While IPV is a recognized risk factor for psychiatric disorders, there had previously been little evidence on IPV and self-harm and suicidality.
Led by the Violence and Society Centre at City, University of London, in collaboration with the University of Manchester, University of Leicester, University College London, and the University of Bristol, the study was an analysis of results from the Adult Psychiatric Morbidity Survey (APMS) conducted face to face with over 7,000 adults, in 2014/5.
A nationally representative cross-section of households in England were interviewed, capturing information on gender, age, socioeconomic status, ethnicity and regional location.
Study participants were asked about experience of physical violence and sexual, economic, and emotional abuse from a current or former partner, and about suicidal thoughts, suicide attempts, and self-harm.

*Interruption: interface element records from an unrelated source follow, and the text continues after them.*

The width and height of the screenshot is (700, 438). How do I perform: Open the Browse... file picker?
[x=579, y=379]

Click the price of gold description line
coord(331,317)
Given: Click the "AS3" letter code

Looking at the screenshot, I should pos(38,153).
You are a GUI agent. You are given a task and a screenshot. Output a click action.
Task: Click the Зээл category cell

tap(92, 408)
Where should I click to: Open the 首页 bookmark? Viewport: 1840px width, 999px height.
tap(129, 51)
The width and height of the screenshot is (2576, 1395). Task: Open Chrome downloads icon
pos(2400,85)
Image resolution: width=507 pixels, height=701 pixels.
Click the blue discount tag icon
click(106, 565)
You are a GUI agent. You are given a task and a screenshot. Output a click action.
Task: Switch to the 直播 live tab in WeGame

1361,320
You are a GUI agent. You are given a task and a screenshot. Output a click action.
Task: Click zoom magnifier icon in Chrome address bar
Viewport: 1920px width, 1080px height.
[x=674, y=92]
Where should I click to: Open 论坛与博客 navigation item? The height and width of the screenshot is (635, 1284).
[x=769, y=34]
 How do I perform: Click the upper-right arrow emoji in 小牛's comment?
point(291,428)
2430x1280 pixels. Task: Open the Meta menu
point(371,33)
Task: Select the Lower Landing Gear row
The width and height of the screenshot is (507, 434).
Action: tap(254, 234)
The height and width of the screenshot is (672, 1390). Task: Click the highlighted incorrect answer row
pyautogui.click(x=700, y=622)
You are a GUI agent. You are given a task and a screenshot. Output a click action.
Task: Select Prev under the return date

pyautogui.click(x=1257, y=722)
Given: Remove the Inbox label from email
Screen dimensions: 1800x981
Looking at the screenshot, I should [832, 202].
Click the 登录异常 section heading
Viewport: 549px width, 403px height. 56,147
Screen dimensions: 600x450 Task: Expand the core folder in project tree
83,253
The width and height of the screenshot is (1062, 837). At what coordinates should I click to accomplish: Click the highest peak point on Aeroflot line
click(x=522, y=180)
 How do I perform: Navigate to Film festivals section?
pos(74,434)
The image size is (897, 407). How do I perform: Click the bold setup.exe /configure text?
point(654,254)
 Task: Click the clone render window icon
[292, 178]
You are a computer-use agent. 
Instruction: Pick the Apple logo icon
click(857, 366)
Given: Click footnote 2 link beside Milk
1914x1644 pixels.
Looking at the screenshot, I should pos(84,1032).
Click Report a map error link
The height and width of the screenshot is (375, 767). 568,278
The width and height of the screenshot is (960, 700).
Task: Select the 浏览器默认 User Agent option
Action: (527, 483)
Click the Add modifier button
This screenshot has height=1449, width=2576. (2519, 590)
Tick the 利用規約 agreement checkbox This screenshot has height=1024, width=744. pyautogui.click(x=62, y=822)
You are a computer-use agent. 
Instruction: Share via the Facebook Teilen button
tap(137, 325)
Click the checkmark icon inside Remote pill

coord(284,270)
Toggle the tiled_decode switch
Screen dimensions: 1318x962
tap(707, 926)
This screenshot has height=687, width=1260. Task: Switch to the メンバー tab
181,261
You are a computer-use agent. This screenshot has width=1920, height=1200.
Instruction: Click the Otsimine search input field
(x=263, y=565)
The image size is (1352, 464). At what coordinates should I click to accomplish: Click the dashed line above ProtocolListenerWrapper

The study found that 27 percent of women and 15 percent of men had experienced IPV at some point in their life, confirming that women are far more likely than men to experience violence from a partner. People with experience of IPV were more likely to live in more deprived neighborhoods and to have also experienced many other adversities in their lives. However, the associations between IPV and self-harm and suicidality remained strong even when these other factors were adjusted for.
After adjusting for experience of other adversities, as well as demographic and socioeconomic factors, the study found that people who had ever experienced IPV in their lives, compared to those who had not, had in the previous year:
over twice the risk of self-harming without suicidal intent
almost twice the risk of having suicidal thoughts
almost three times the risk of attempting suicide
If any IPV had been experienced within the previous year, then the risks were even higher.
Particularly elevated rates of self-harm, suicidal thoughts, and suicide attempts were found in those who were ever subjected to sexual and emotional IPV, those who ever experienced physical injury from IPV, and those who had experienced multiple forms of IPV, which indicates that the more types of IPV someone is exposed to, the higher the risk they are of self-harm and suicidality.
Sally McManus, Senior Lecturer in Health in the Violence and Society Centre and the School of Health Sciences, City, University of London, and first author of the study, said, “There is a high likelihood that someone presenting to services in suicidal distress is a victim of intimate partner violence (IPV). Health, social care, and welfare professionals need to ask people who have self-harmed or are at risk of suicide if they are experiencing IPV, and professionals should be prepared—and supported—to act accordingly.”
Dr. Estela Barbosa, Senior Research Fellow in the Violence and Society Centre, City, University of London, and a co-author, said, “Intimate partner violence is common in England, especially among women. The gender gap was widest for sexual IPV, which was about ten times more common in women than men, and this IPV type was associated with particularly high odds of self-harm and suicidality.”
Dr. Duleeka Knipe, Population Health Sciences at Bristol Medical School, University of Bristol, Bristol, and co-author, said, “Strategies for violence reduction should form part of individual-level suicide risk assessment and safety planning, and they should feature in national suicide prevention strategies. Interventions designed to reduce the prevalence and duration of IPV might protect and improve the lives of people at risk of self-harm and suicide.”